Des dizaines de milliers de personnes ont manifesté vendredi contre Bachar al-Assad dans le centre de la Syrie, dont les autorités ont été formellement accusées par l'ONU de «crimes contre l'humanité» après la mort de plus de 4000 personnes en neuf mois de répression.

Selon l'Observatoire syrien des droits de l'homme (OSDH), les manifestations les plus importantes se sont déroulées dans la région de Homs, principal foyer de la contestation anti-régime, et dans la ville de Hama, plus au nord.

«Dans 17 quartiers de Homs et dans au moins neuf localités avoisinantes, des dizaines de milliers de personnes ont appelé à la mise en place d'une zone tampon pour assurer leur protection», a affirmé à l'AFP le président de l'OSDH Rami Abdel Rahmane.

«Hama a connu vendredi ses plus importantes manifestations depuis l'entrée de l'armée dans cette ville en août» pour mater la contestation, a-t-il ajouté.

D'autres manifestations de moindre envergure ont eu lieu à Alep (nord), la province de Damas et dans la région de Deraa (sud).

■ Travail demandé
Citez en entier l'article ci-dessus sur les manifestations en Syrie, sans en modifier un seul mot.

■ Données fournies
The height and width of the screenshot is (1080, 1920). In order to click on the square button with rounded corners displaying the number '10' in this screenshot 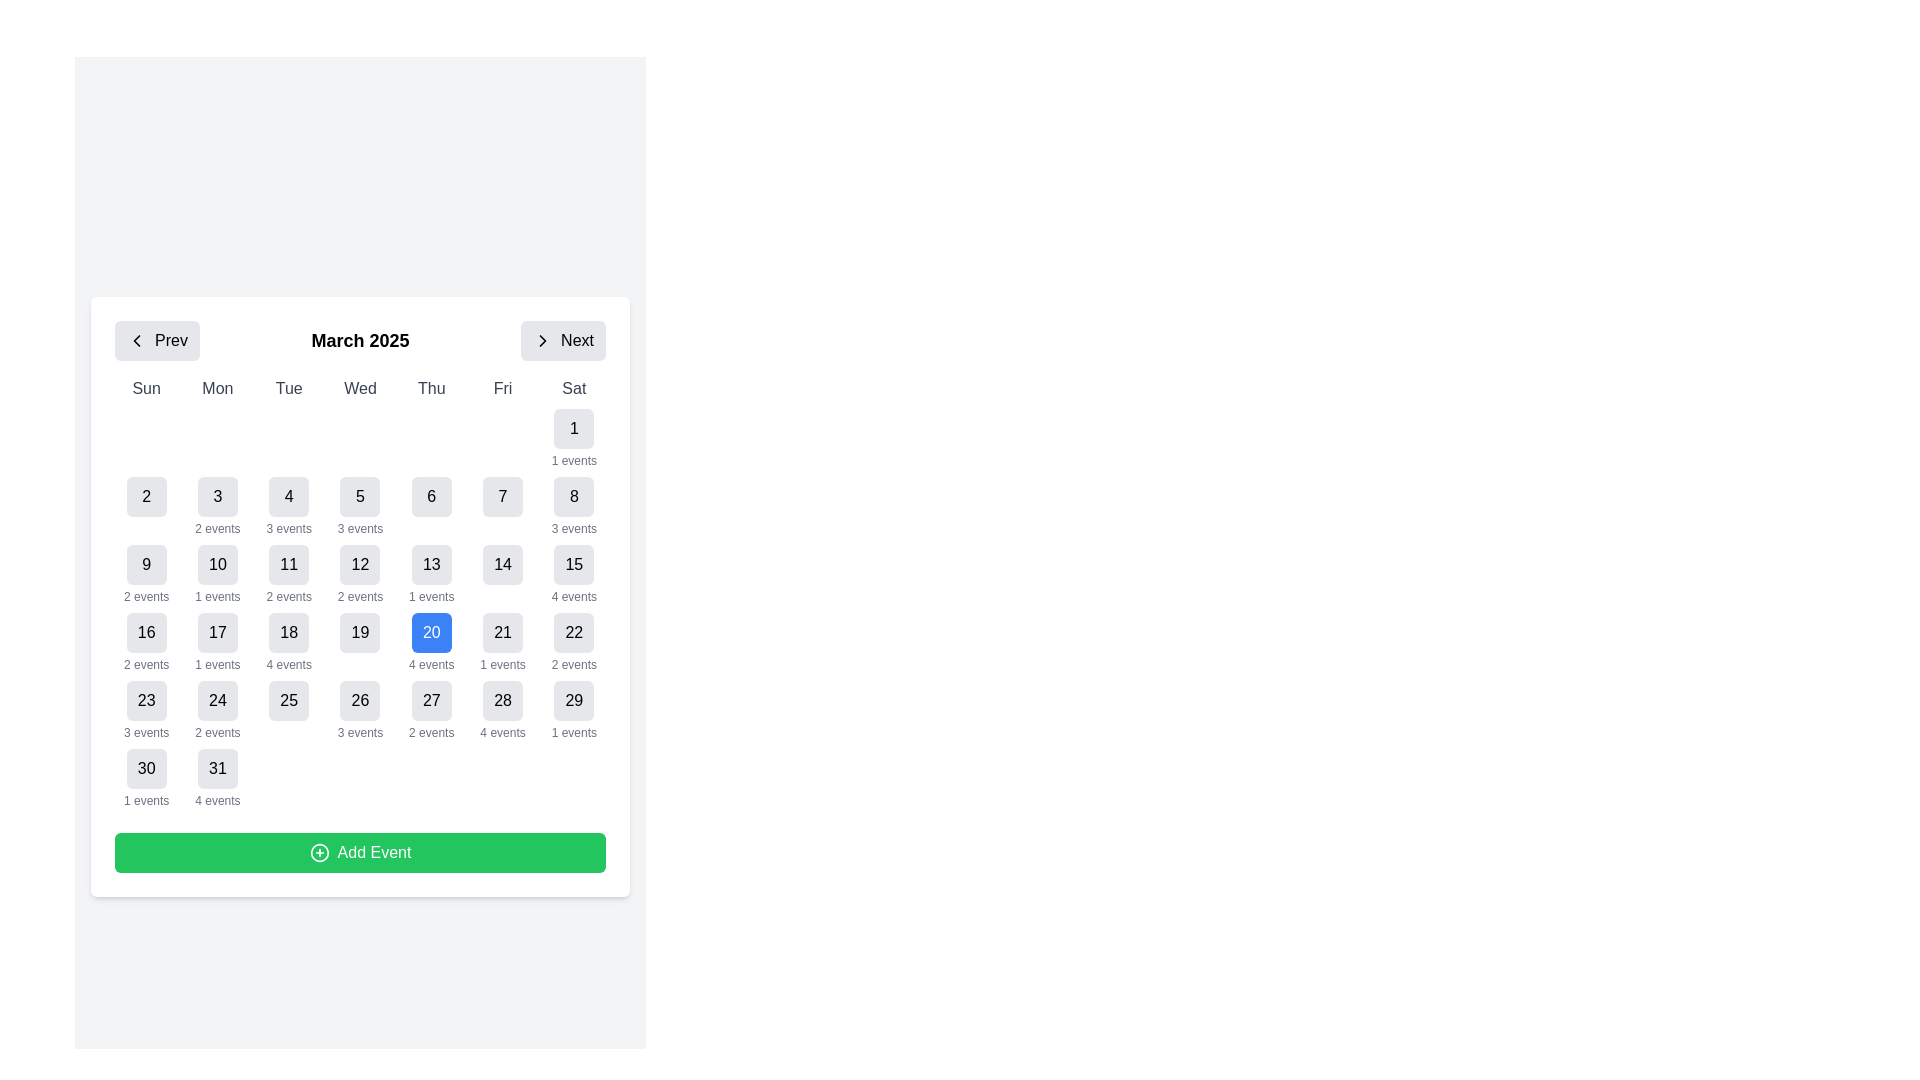, I will do `click(217, 564)`.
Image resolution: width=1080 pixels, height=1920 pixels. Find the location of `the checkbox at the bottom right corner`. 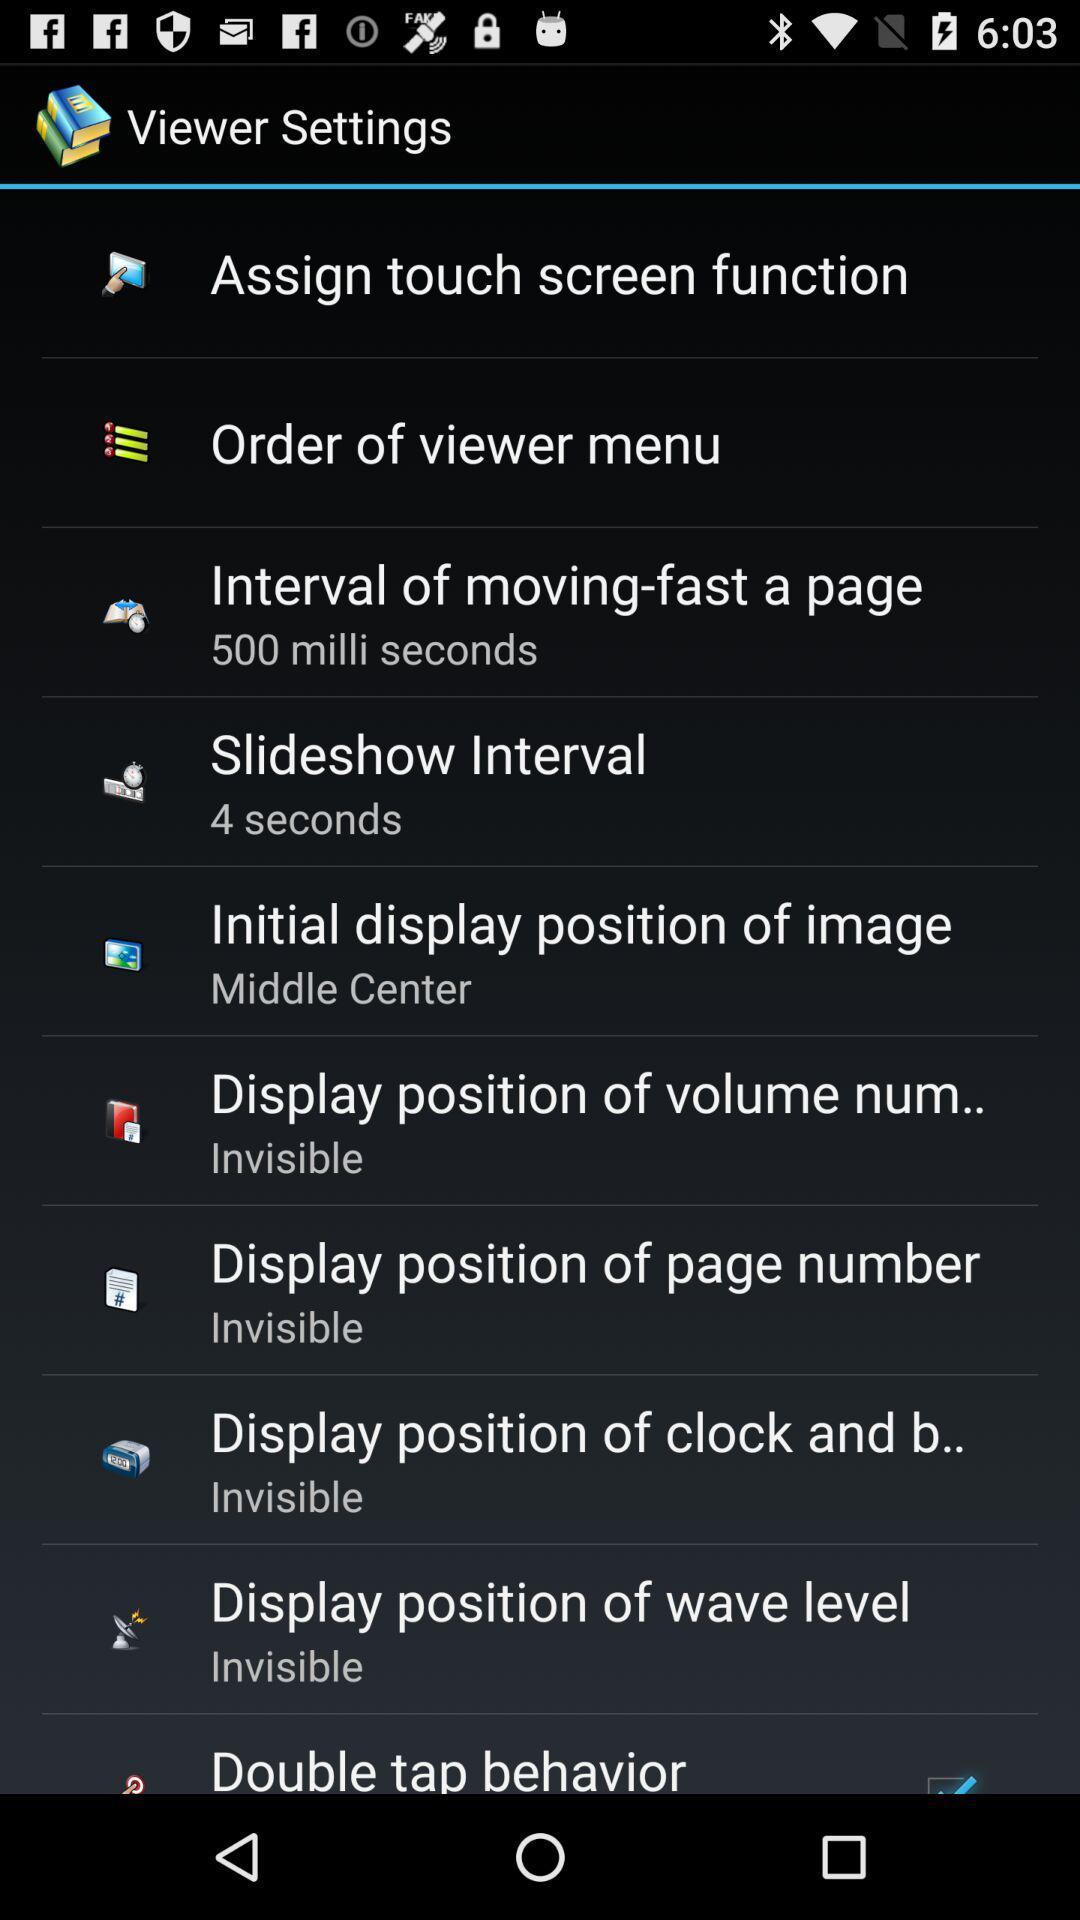

the checkbox at the bottom right corner is located at coordinates (947, 1775).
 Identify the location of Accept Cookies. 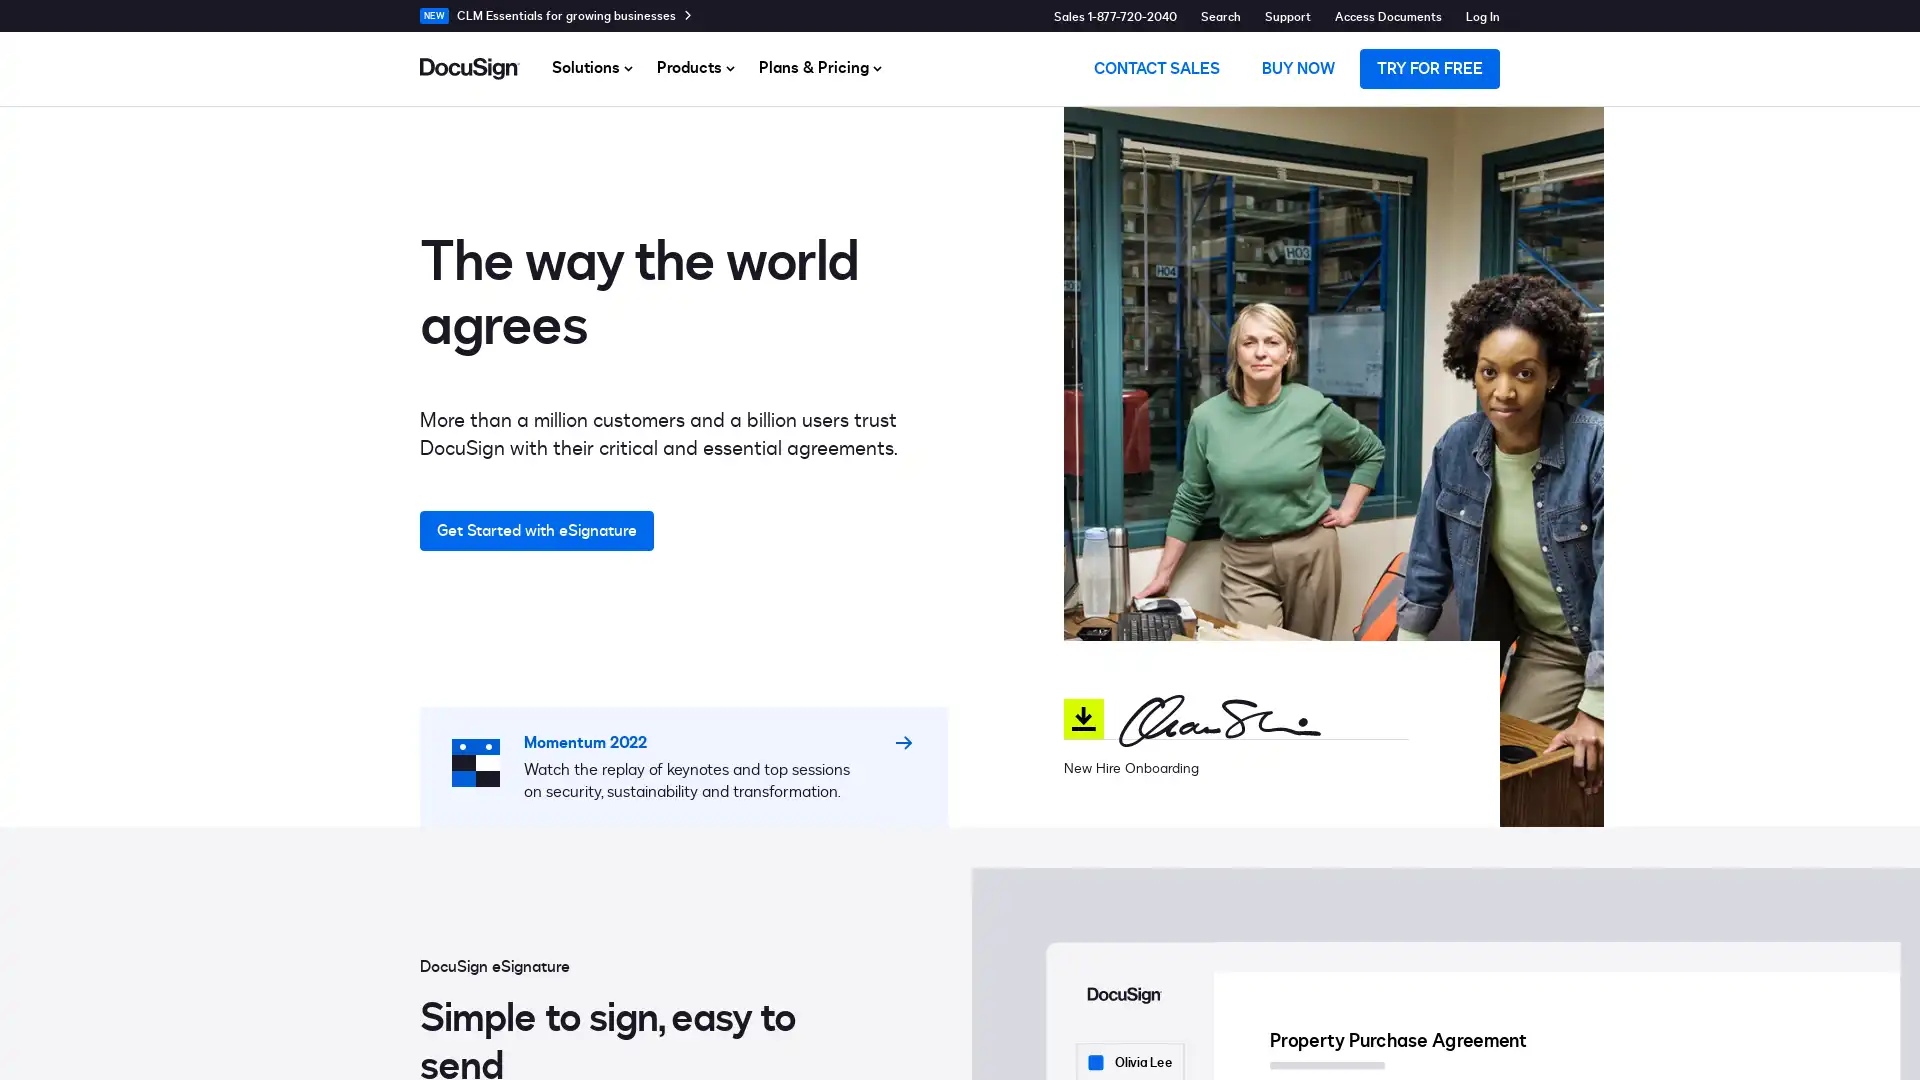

■ Corrigé
Des dizaines de milliers de personnes ont manifesté vendredi contre Bachar al-Assad dans le centre de la Syrie, dont les autorités ont été formellement accusées par l'ONU de «crimes contre l'humanité» après la mort de plus de 4000 personnes en neuf mois de répression.

Selon l'Observatoire syrien des droits de l'homme (OSDH), les manifestations les plus importantes se sont déroulées dans la région de Homs, principal foyer de la contestation anti-régime, et dans la ville de Hama, plus au nord.

«Dans 17 quartiers de Homs et dans au moins neuf localités avoisinantes, des dizaines de milliers de personnes ont appelé à la mise en place d'une zone tampon pour assurer leur protection», a affirmé à l'AFP le président de l'OSDH Rami Abdel Rahmane.

«Hama a connu vendredi ses plus importantes manifestations depuis l'entrée de l'armée dans cette ville en août» pour mater la contestation, a-t-il ajouté.

D'autres manifestations de moindre envergure ont eu lieu à Alep (nord), la province de Damas et dans la région de Deraa (sud).